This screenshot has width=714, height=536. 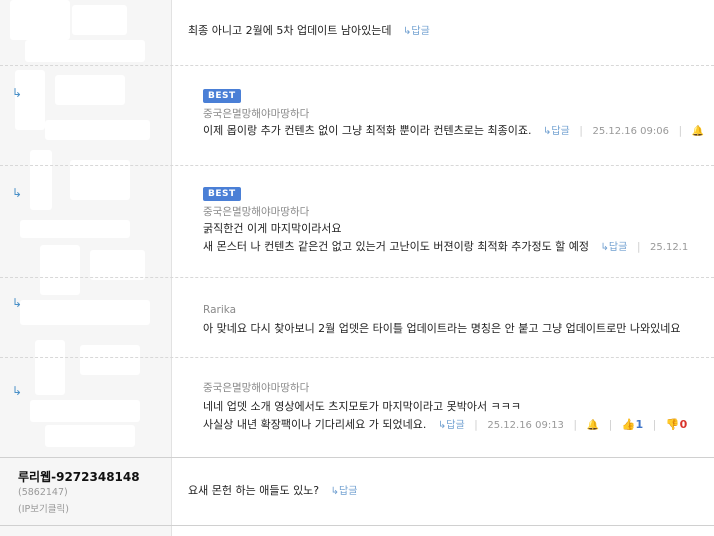 I want to click on comment-date: 25.12.16 09:06, so click(x=630, y=132).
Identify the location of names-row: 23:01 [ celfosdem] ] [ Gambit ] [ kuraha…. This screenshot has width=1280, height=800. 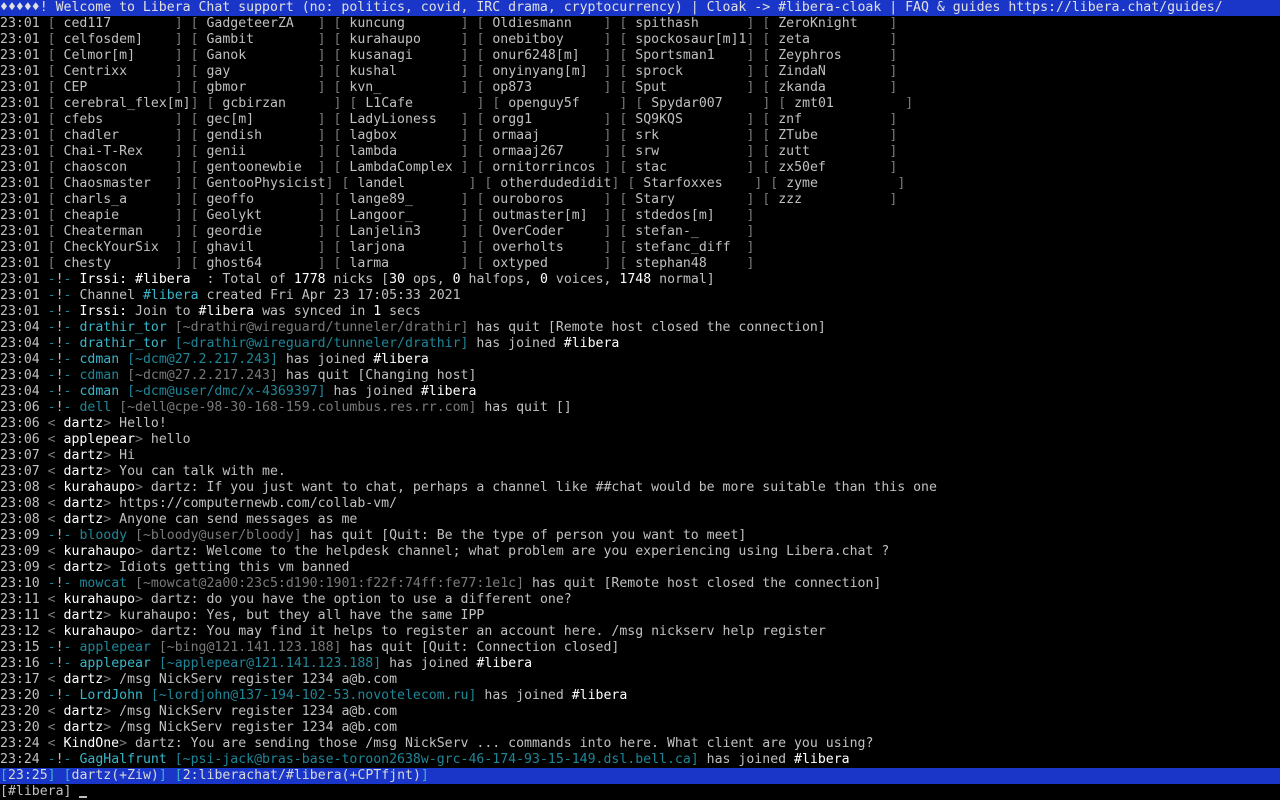
(640, 40).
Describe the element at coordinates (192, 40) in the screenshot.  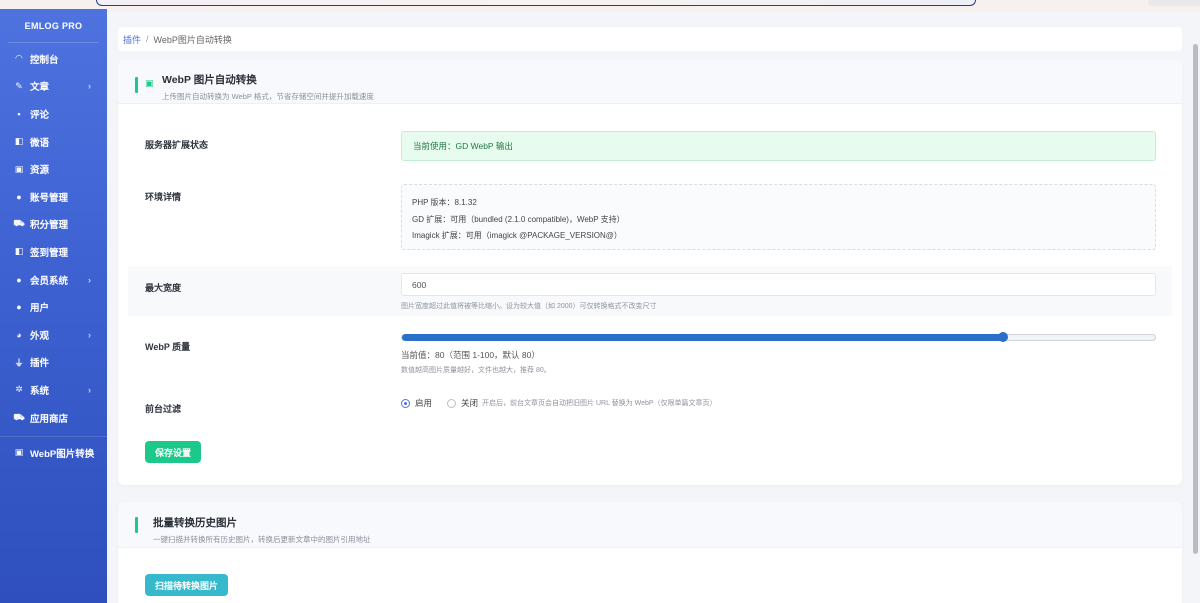
I see `breadcrumb-current: WebP图片自动转换` at that location.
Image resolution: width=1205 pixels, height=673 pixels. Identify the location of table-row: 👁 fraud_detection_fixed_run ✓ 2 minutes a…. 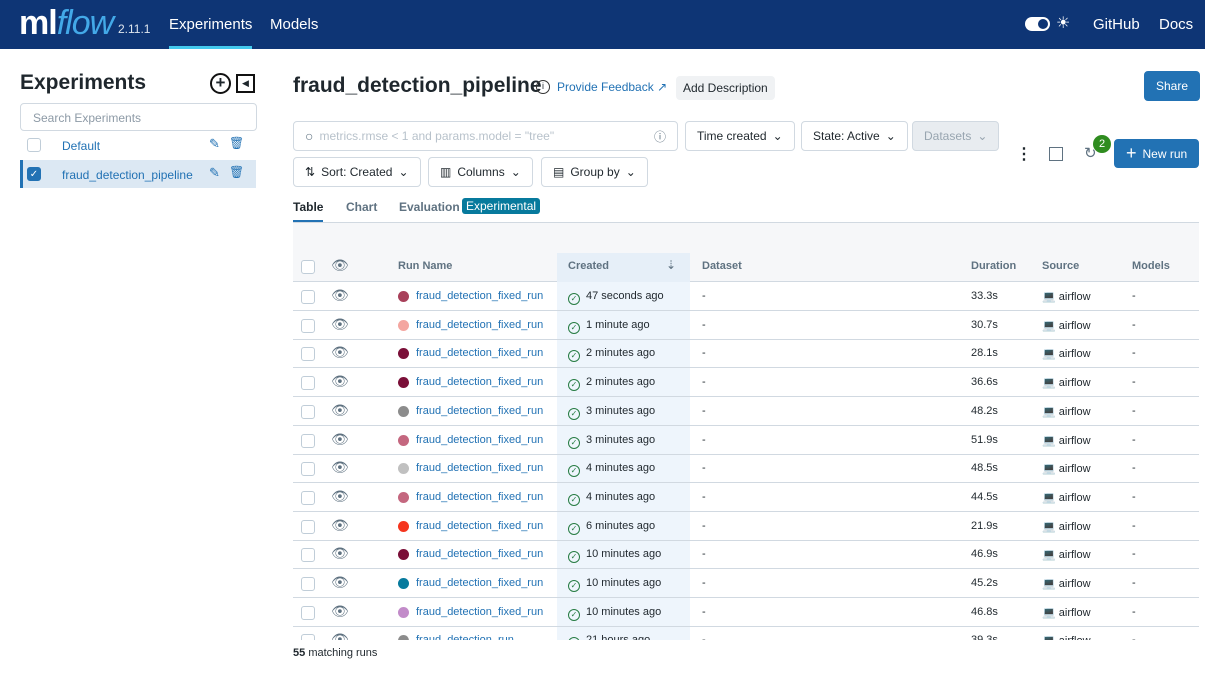
(746, 383).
·····
_WHAT THE TASK ASKS_.
Copy the lines above verbatim, starting at the line that contains "Describe the element" and ending with the last line, both ends included. Leave the pictures out.

_EXERCISE RESULT_.
Describe the element at coordinates (192, 40) in the screenshot.  
I see `breadcrumb-current: WebP图片自动转换` at that location.
Image resolution: width=1205 pixels, height=673 pixels. Identify the location of table-row: 👁 fraud_detection_fixed_run ✓ 2 minutes a…. 
(746, 383).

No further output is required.